May 1 (Bloomberg) -- Royal Dutch Shell Plc. and Mitsubishi Corp. started operations at a $17-billion joint venture to capture gas from some of Iraq’s largest oil fields.
The Basrah Gas Co. project, the biggest of its kind, captures so-called associated gas flared from the southern oil fields of Rumaila, West Qurna-1 and Zubair, according to a statement on Shell’s website. Iraq’s state-owned South Gas Co. holds a 51 percent stake in the 25-year venture, while Shell owns 44 percent and Mitsubishi the remainder.
“Basrah produces only around 1 billion cubic feet a day of associated gas and some 700 million cubic feet are being flared, which is wasting millions of dollars of the country’s resources,” Ali Khudair, director general of South Gas, said in the statement. The project will help eliminate flaring and provide fuel to industries, power generation as well as income to the state, he said.
Iraq, which holds the world’s fifth-largest oil reserves, sought foreign investors to increase gas output to end power outages and supply electricity stations, which suffered from decades of war and economic sanctions. The country’s power grid remains unable to meet domestic demand 10 years after the U.S.- led invasion that toppled Saddam Hussein. The government plans to export gas after it has satisfied domestic demand.
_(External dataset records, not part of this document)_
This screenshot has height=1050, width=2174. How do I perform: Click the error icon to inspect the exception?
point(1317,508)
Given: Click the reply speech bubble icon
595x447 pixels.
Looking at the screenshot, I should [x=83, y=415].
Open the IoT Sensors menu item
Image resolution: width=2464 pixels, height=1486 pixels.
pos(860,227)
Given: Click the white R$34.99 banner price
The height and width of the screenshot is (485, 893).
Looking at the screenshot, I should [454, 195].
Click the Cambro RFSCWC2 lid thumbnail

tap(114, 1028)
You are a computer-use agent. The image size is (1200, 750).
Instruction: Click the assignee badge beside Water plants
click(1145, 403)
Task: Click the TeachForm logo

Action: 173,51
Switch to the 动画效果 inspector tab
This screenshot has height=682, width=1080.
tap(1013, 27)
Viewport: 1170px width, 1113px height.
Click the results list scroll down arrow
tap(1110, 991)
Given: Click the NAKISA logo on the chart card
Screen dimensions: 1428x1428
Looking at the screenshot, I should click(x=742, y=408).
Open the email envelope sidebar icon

Basrah Gas will upgrade current facilities and build new assets to increase production capacity to 2 billion cubic feet a day from 400 million cubic feet a day, Shell said in the statement. “A number of critical projects have already started, like the new power plant at the Khor Al Zubair gas plant, compressor stations in North Rumaila, as well as leasing compressors to reduce gas flaring in the Zubair field.”
The project, the largest gas project in Iraq’s history, also includes the option to build a liquefied gas plant for potential export once domestic energy needs are met, according to the statement.